■ Problem ■
Update the rows in the part that opens with the line containing "This screenshot has width=423, height=239." and closes with the line containing "coord(450,631)" by changing every "Task" to "Goal" and keeping everything else the same, then write out that part again. Leave the pictures out of your answer.

— START OF Extracted data —

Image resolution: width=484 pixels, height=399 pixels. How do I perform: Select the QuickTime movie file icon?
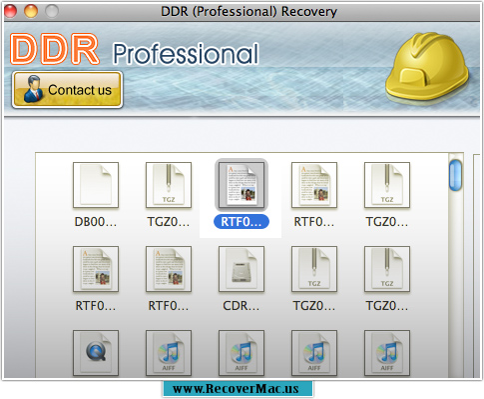tap(96, 353)
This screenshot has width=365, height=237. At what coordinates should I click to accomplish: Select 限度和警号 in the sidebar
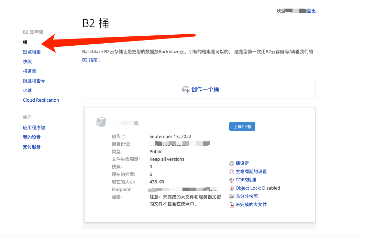34,81
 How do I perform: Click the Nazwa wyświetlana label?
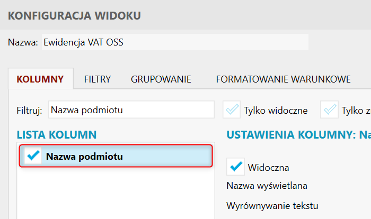[x=267, y=186]
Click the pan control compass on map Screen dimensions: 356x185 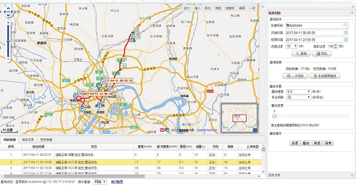click(8, 11)
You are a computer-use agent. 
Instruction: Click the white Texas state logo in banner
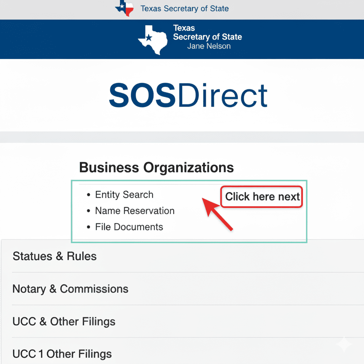pos(152,39)
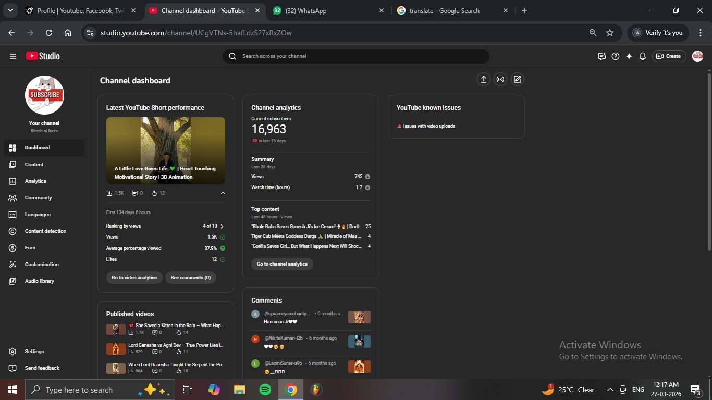Click the sparkle Ask Studio icon

pos(629,56)
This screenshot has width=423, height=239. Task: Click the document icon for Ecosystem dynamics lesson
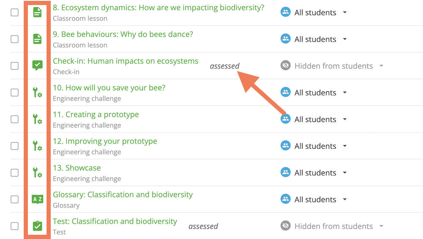[x=37, y=12]
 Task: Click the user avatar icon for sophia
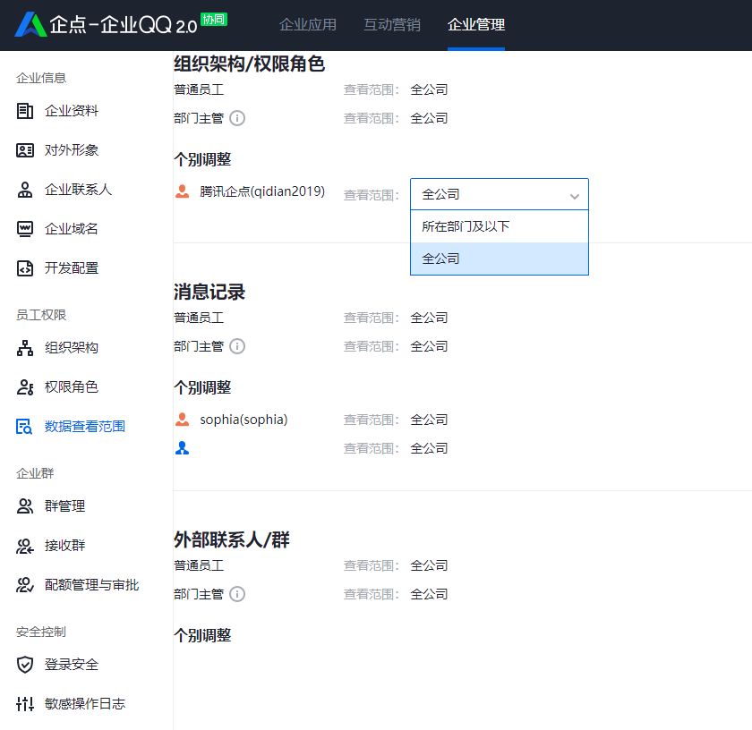[x=182, y=419]
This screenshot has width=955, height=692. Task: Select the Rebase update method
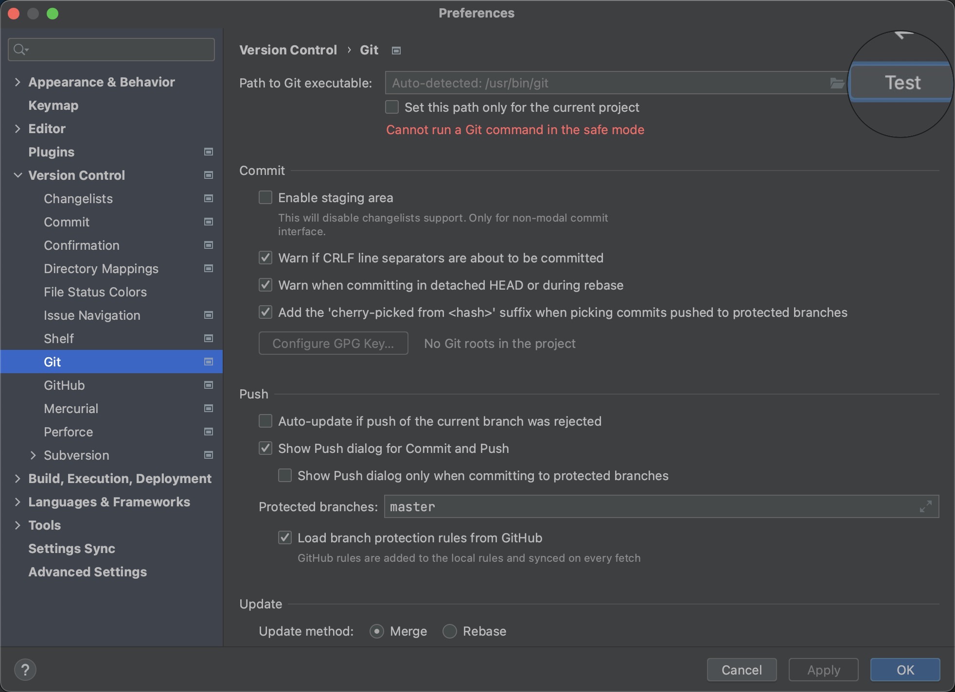coord(450,631)
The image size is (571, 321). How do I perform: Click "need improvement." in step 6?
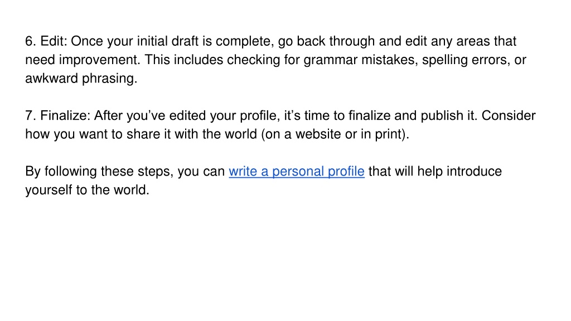83,60
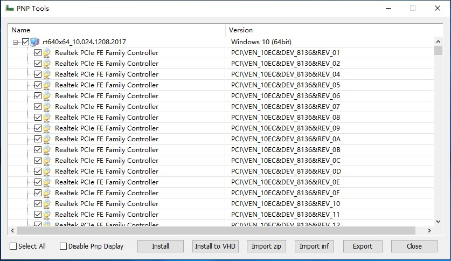Enable the Disable Pnp Display checkbox
The width and height of the screenshot is (451, 261).
pos(63,246)
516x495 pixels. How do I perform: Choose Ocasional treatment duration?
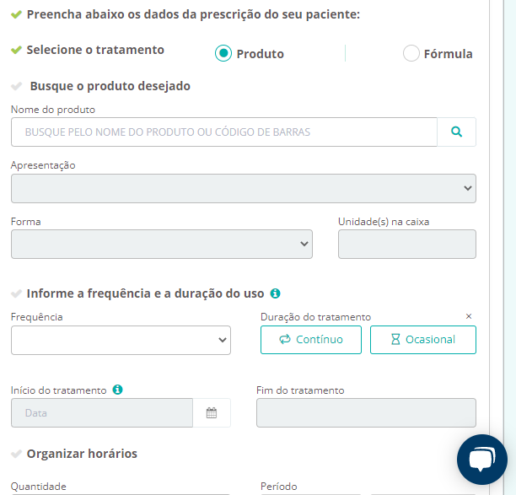click(x=422, y=340)
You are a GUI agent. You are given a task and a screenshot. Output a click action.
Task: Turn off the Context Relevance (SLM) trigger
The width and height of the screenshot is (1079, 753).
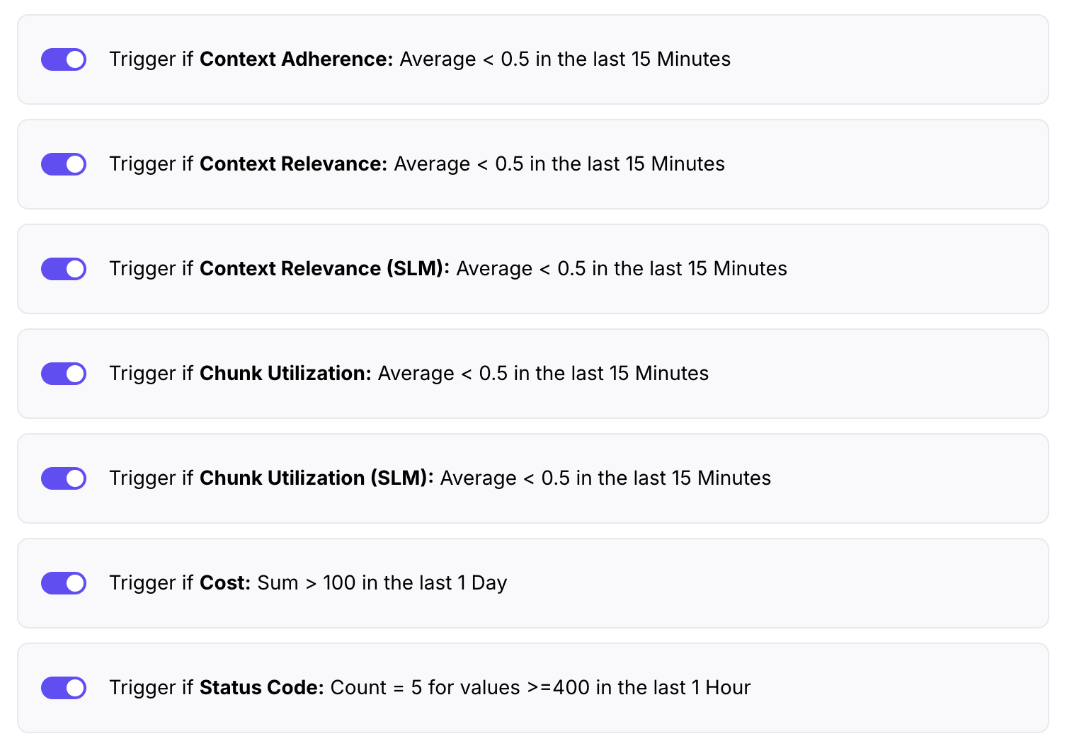tap(63, 269)
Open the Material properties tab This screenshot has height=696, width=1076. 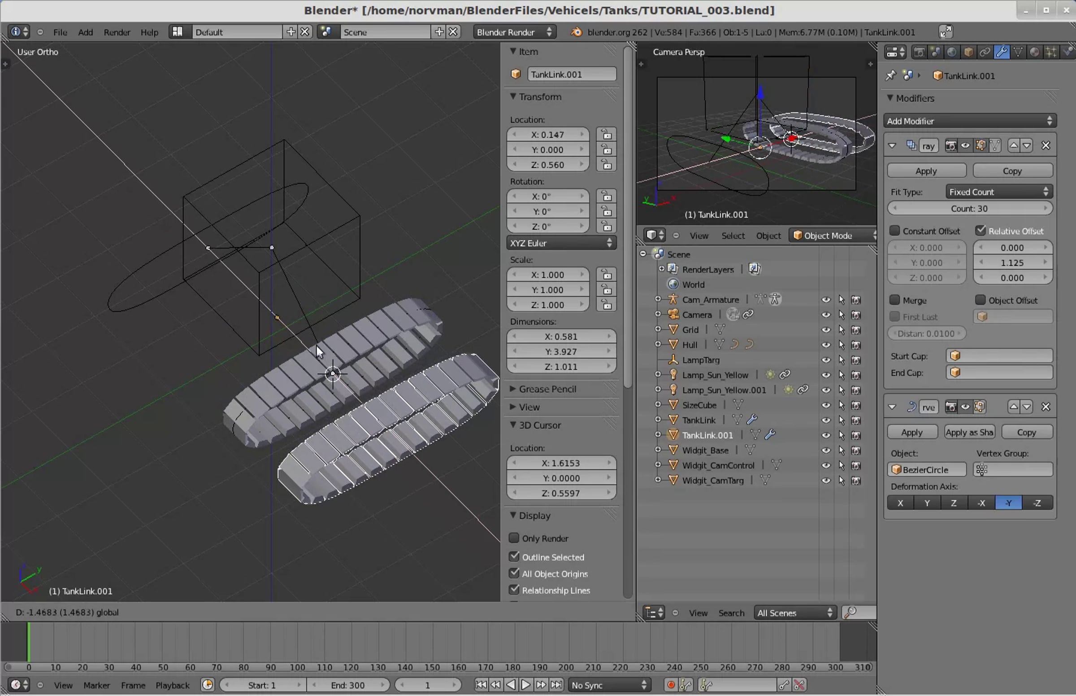click(1034, 52)
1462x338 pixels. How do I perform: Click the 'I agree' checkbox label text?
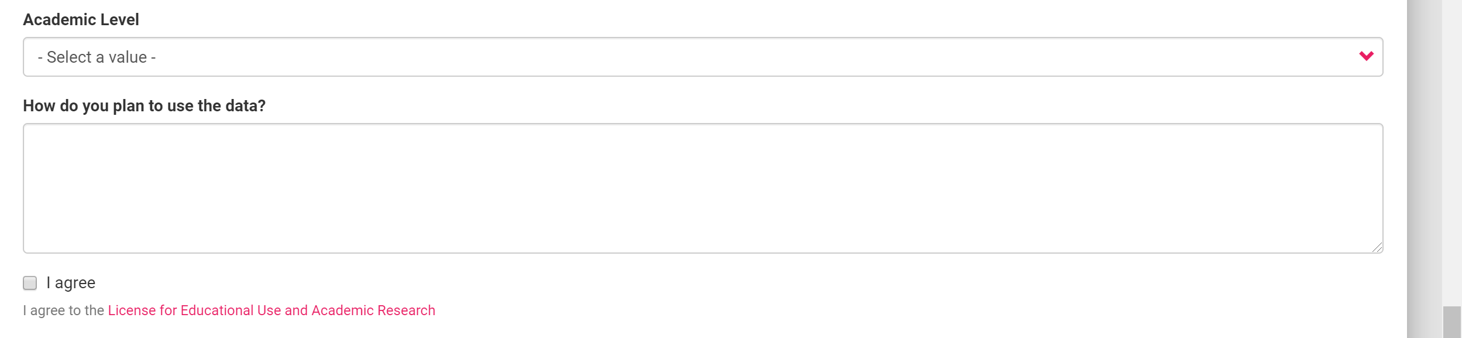[71, 283]
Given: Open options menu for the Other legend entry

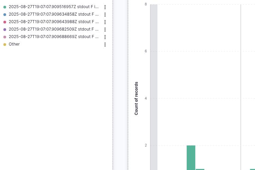Looking at the screenshot, I should point(105,44).
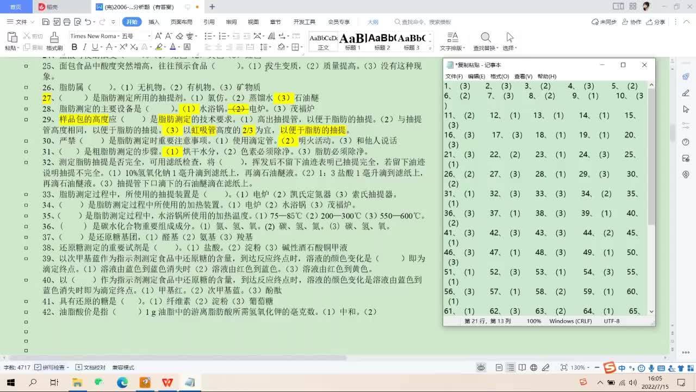Click the 分享 (Share) button
This screenshot has height=392, width=696.
655,22
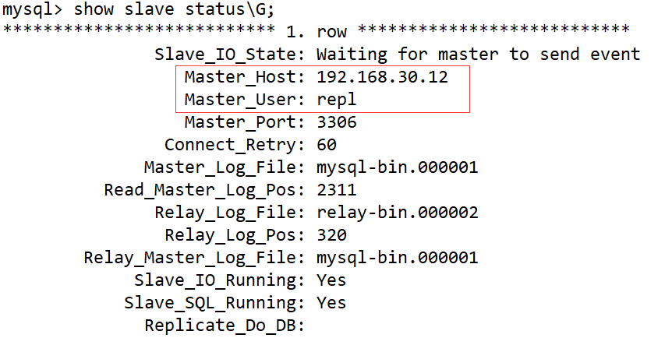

— END OF Extracted data —

■ Solution for this task ■
This screenshot has width=423, height=239. Goal: Click the document icon for Ecosystem dynamics lesson
[x=37, y=12]
 Goal: Click the user avatar icon for sophia
[x=182, y=419]
This screenshot has width=955, height=692. Goal: Select the Rebase update method
coord(450,631)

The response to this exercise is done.